### PASAJE SELECCIONADO
---------------

Aunque el hombre es también un animal, y, por tanto, es también naturaleza, ha
evolucionado hasta separarse hasta cierto punto de ella, de tal forma que somos, en
palabras de Peter Sloterdijk, aquellas criaturas que han fracasado a la hora de seguir
siendo animales[11]. Por más que el dualismo sociedad-naturaleza carezca de
fundamento ontológico, se ha desarrollado históricamente hasta hacerse realidad, con
el irónico resultado de su disolución final mediante la artificialización –humanización–
de la naturaleza. En otras palabras: éramos unos con la naturaleza y nos separamos de
ella, pero ahora nos reunimos otra vez.
A la vez, esta misma peculiaridad humana que nos sitúa entre la naturaleza y la cultura
es la que nos ha permitido elevarnos reflexivamente sobre el proceso de colonización
de la naturaleza y descubrir que la hemos convertido en nuestro medio ambiente: eso
es lo que ahora llamamos Antropoceno. Y esa reflexividad, que no podía llegar antes en
términos históricos, sino que ha llegado cuando podía llegar, permite que nos
planteemos en este momento –para muchos, demasiado tarde– qué hacer con las
relaciones socionaturales: cómo reorganizarlas. Dicho de otra manera, lo que
empezamos a preguntarnos es cómo refinar un dominio de la naturaleza hasta ahora
bien poco refinado.

---------------

(Ejemplos de anclaje en pantalla)
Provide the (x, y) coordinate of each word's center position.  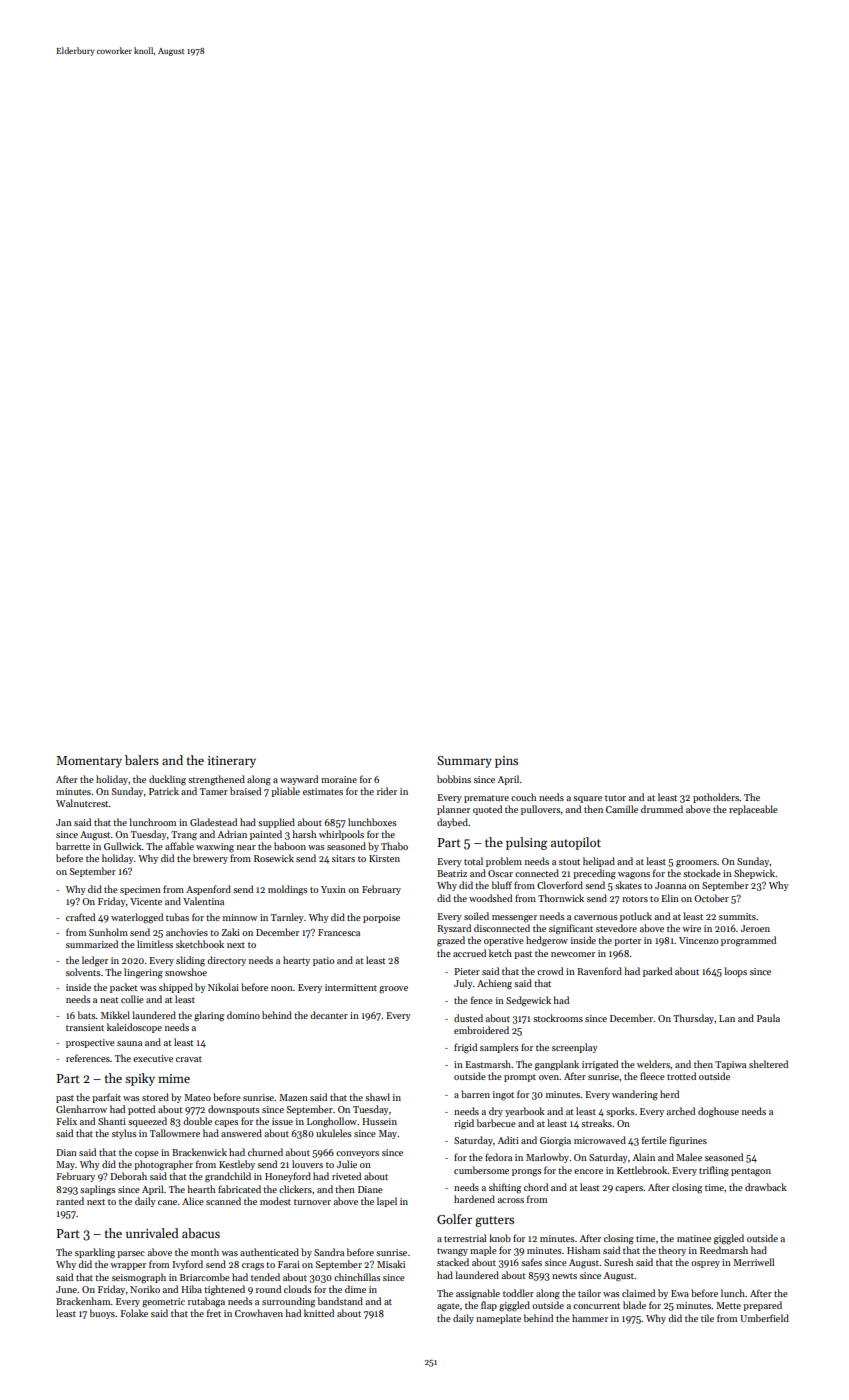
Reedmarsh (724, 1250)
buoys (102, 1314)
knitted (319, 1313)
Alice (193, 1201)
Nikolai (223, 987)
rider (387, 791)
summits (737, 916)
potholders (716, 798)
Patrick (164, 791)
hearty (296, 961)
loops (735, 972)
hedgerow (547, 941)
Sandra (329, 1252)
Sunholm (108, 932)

---------------

### PROBLEMA PLANTEADO 1
Indica si cada afirmación concuerda con el pasaje sobre el Antropoceno y justifica cada respuesta con una cita literal del pasaje: (a) el dualismo sociedad-naturaleza tiene fundamento ontológico; (b) Peter Sloterdijk describe a los seres humanos como criaturas que han fracasado a la hora de seguir siendo animales; (c) el dominio humano de la naturaleza ha sido hasta ahora muy refinado.
### PROBLEMA PLANTEADO 2
Prosigue el pasaje sobre el Antropoceno a partir de su última oración.
Los registros no hacen falta para resolver las tareas.

### RESPUESTA ESPERADA 1
(a) No: «Por más que el dualismo sociedad-naturaleza carezca de fundamento ontológico».
(b) Sí: «en palabras de Peter Sloterdijk, aquellas criaturas que han fracasado a la hora de seguir siendo animales».
(c) No: «un dominio de la naturaleza hasta ahora bien poco refinado».

### RESPUESTA ESPERADA 2
Sucede que un programa orientado a ese refinamiento puede tener contenidos muy
distintos según se preste más atención a la mera supervivencia humana o a la
protección de las formas naturales. No es lo mismo adoptar medidas para mitigar el
cambio climático, o adaptarnos a él, que procurar el bienestar de los animales
domésticos o disminuir las crueldades de la industria cárnica; puede que los intereses
de los animales y los nuestros no sean los mismos. Erle Ellis, por ejemplo, ha subrayado
las virtudes para la especie humana del proceso de adaptación agresiva a su entorno:
No hay duda de que muchos ecosistemas han sido degradados a niveles que no
producen resultados deseables para los seres humanos u otros organismos, pero caben
pocas dudas de que la biosfera antropogénica que hemos creado proporciona a la
mayor parte de las poblaciones humanas los niveles de vida más altos jamás
alcanzados.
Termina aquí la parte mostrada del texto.